Mechanobiological regulation of early stage bone repair

Abstract

Each year in the United States alone, several hundred thousand people suffer skeletal fractures that do not heal from the original treatment, resulting in non-union. To improve patient outcomes, there is a clinical need for therapeutic strategies that stimulate bone repair. The skeleton dynamically adapts its structure and composition to mechanical loads, and controlled loading via rehabilitation represents a non-pharmacologic target with the potential to stimulate endogenous bone regeneration. The primary objectives of this thesis were to develop technical approaches to longitudinally monitor dynamic mechanical cues during bone healing and elucidate how specific magnitudes promote repair. Our overall hypothesis was that moderate mechanical stimulation exerted via periodic walking could enhance bone regeneration. To test this hypothesis, we engineered a fully implantable wireless strain sensor platform that enabled real-time non-invasive monitoring of mechanical cues in a pre-clinical model of skeletal repair. We discovered that early-stage strain magnitudes correlated with significantly improved healing outcomes. We also observed that osteogenic mechanical loading exerted effects on early stage biological processes that precede mineralization, including immune cytokine signaling and angiogenesis.
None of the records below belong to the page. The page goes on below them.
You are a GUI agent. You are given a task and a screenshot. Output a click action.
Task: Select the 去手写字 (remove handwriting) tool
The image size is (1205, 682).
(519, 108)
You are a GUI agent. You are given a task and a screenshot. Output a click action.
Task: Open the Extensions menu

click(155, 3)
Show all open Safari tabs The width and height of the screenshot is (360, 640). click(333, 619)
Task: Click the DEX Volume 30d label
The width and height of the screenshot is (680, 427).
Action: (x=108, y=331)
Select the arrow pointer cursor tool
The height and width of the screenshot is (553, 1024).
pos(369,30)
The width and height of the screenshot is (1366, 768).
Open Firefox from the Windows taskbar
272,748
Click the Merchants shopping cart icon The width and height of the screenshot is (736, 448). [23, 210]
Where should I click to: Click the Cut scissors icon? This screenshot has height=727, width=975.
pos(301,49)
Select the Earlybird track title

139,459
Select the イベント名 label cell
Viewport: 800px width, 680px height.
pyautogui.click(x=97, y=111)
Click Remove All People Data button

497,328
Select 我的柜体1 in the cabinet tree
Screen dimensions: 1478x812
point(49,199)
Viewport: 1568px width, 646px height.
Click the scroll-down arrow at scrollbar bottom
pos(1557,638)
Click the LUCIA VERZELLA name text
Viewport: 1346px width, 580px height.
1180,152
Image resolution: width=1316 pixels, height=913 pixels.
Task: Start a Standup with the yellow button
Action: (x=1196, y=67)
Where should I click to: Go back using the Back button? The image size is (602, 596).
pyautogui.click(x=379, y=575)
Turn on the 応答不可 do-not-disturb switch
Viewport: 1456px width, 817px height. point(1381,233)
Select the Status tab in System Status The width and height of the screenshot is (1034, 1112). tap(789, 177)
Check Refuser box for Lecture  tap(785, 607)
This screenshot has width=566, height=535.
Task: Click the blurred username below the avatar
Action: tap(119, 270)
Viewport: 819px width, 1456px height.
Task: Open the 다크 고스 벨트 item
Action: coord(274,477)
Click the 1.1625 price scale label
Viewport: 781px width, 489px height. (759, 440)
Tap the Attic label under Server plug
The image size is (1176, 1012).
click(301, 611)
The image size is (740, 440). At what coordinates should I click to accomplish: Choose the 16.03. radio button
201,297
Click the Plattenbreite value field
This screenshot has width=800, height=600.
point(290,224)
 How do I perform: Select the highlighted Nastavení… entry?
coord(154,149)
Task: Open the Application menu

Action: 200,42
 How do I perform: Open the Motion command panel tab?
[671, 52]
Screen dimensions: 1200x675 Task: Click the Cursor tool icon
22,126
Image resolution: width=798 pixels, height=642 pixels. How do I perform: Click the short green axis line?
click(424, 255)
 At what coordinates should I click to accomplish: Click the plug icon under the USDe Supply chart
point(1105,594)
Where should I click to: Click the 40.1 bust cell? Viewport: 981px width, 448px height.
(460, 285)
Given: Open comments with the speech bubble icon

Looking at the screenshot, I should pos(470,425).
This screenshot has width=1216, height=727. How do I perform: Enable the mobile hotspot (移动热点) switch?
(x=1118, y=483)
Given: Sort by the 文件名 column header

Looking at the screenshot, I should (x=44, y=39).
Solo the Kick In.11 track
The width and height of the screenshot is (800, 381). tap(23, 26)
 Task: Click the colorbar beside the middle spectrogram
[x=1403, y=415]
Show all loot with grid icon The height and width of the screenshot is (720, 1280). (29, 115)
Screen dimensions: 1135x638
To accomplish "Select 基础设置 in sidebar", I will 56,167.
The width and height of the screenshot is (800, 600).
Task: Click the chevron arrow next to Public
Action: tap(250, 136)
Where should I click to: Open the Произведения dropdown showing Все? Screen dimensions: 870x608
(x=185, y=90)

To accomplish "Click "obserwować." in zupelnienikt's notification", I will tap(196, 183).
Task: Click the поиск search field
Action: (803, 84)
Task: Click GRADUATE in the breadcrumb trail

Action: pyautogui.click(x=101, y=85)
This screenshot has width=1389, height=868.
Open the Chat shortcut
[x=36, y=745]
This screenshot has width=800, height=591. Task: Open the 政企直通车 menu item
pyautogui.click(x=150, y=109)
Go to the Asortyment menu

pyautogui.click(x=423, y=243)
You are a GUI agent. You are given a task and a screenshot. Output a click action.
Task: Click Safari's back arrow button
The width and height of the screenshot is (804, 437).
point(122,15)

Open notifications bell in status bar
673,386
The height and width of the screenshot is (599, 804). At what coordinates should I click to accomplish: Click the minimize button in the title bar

At the conclusion of the experiments, we attained a deeper understanding of how specific mechanical cues regulate bone repair, and established a novel sensor platform to further investigate mechanobiology. The knowledge gained by this thesis aids the development of integrative therapeutic strategies that stimulate bone repair via functional rehabilitation. In addition, the technological outcomes of this thesis serve as foundational support for the expanded development of implantable medical sensor technologies with broad implications to enhance diagnostics, therapeutic development, and interventional surveillance.